━━ Task inputs
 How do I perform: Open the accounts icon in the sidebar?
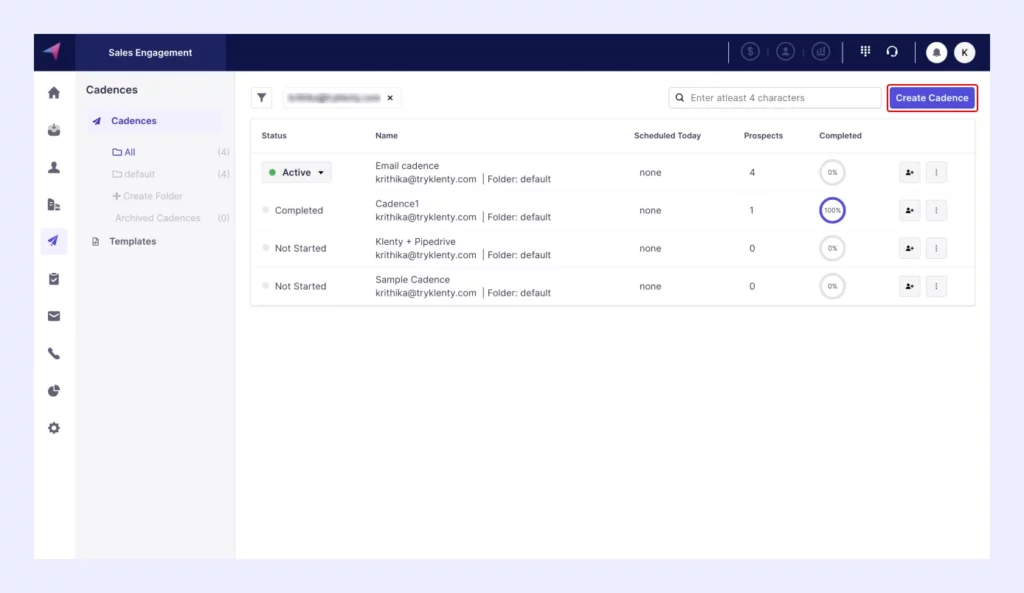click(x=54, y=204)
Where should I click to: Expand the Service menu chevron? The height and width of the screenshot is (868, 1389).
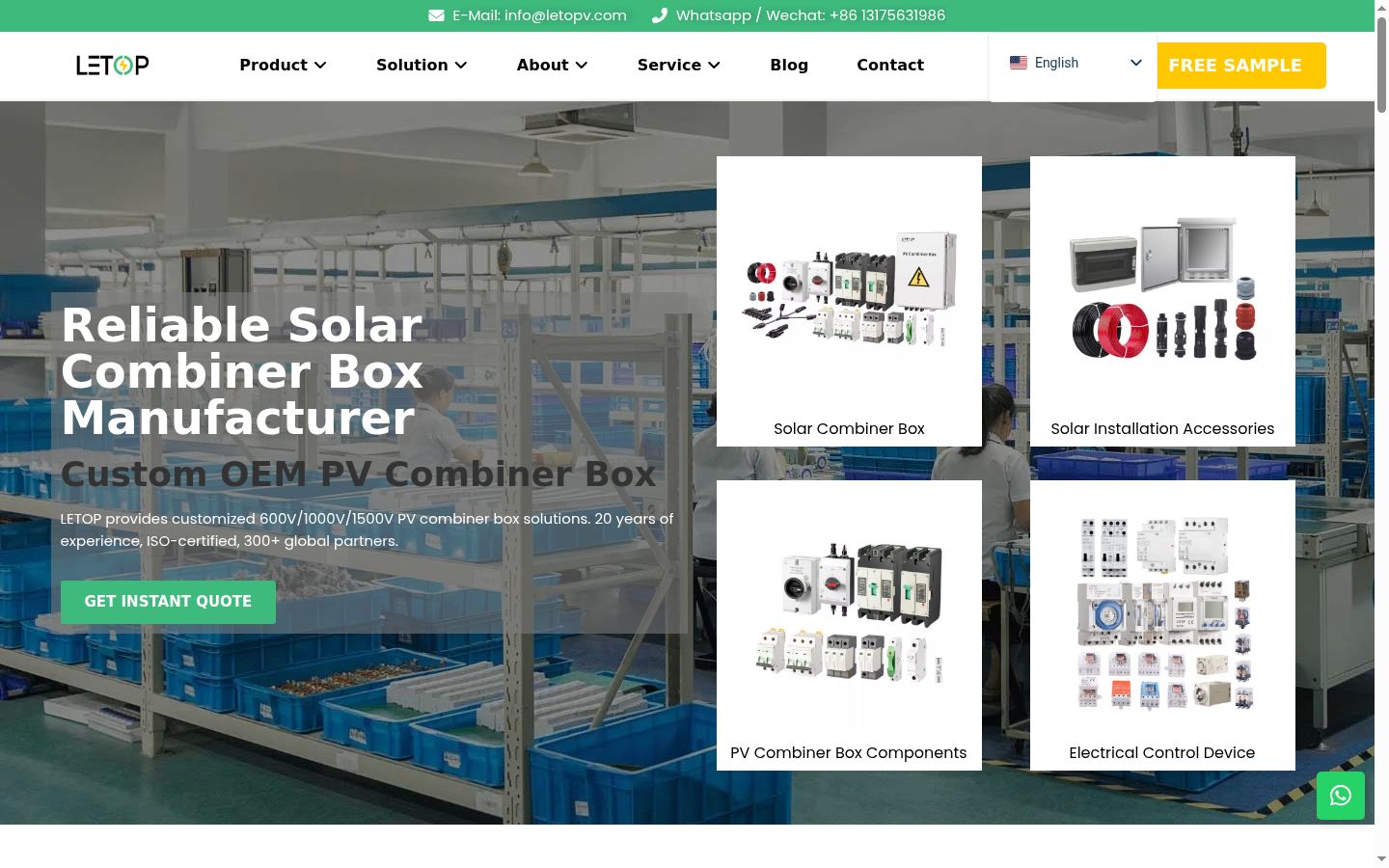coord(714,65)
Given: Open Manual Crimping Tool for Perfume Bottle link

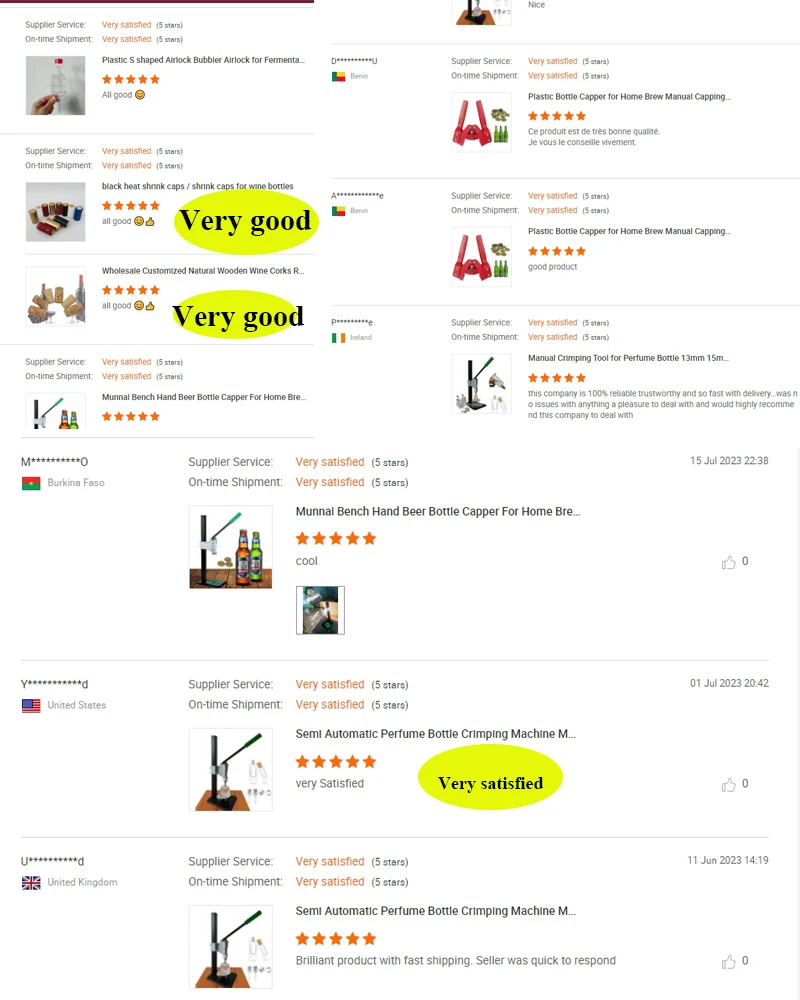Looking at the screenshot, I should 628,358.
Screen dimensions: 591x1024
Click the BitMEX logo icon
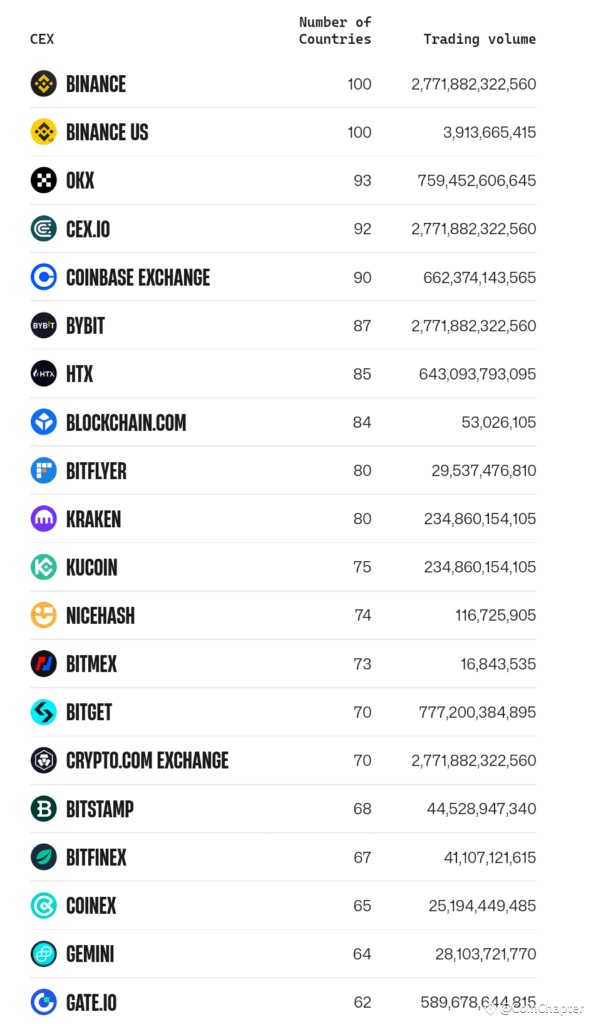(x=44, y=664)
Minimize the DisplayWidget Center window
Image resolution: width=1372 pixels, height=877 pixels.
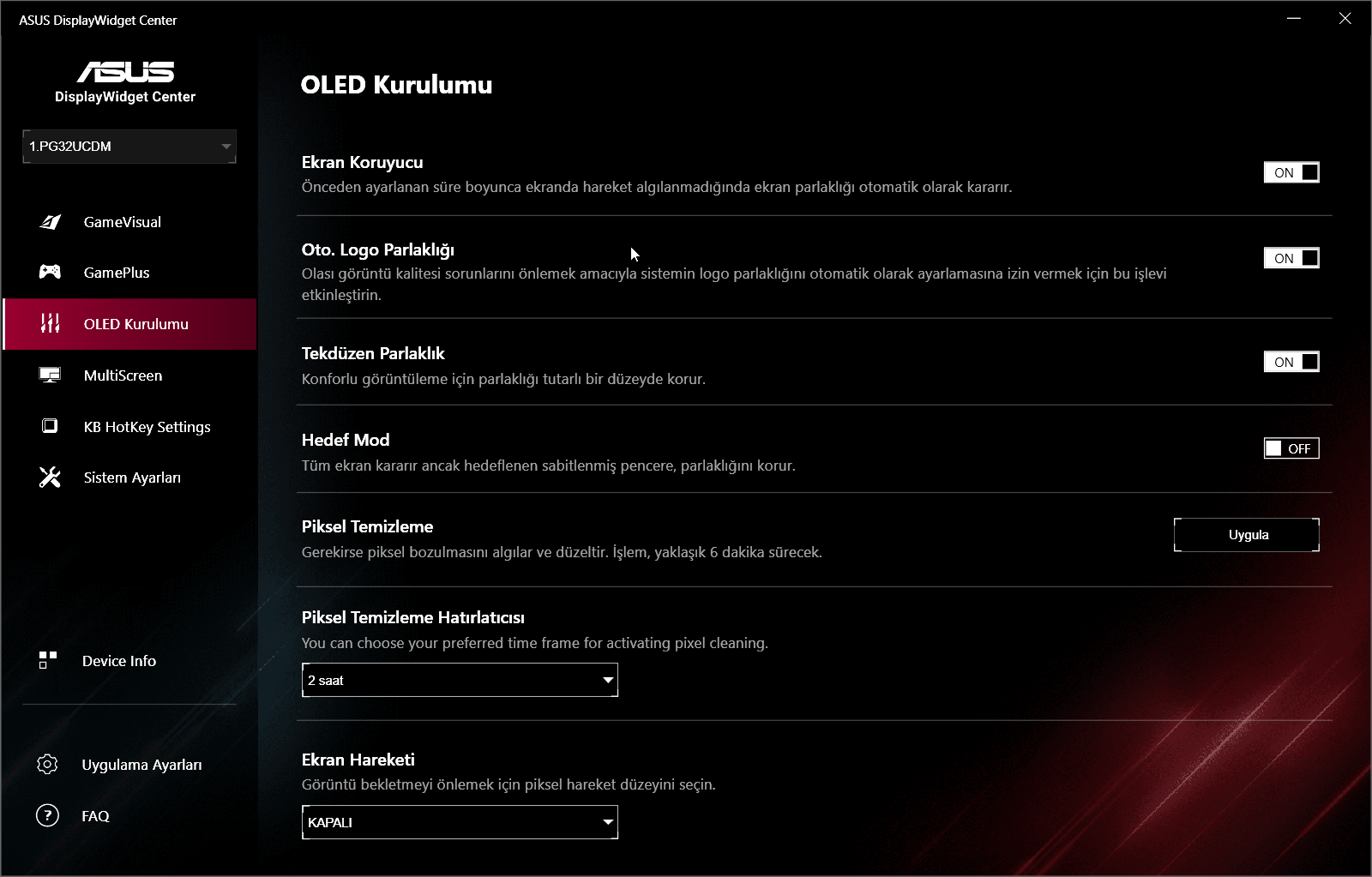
━━━━
Instructions for the task:
Pictures are not part of the copy. Reproduce the lines from the one with "Where should I" through the end of the listing above.

Output below:
Where should I click to: Expand the Service menu chevron? The height and width of the screenshot is (868, 1389).
coord(714,65)
Given: Open Manual Crimping Tool for Perfume Bottle link

Looking at the screenshot, I should 628,358.
Screen dimensions: 591x1024
Click the BitMEX logo icon
(x=44, y=664)
Minimize the DisplayWidget Center window
Image resolution: width=1372 pixels, height=877 pixels.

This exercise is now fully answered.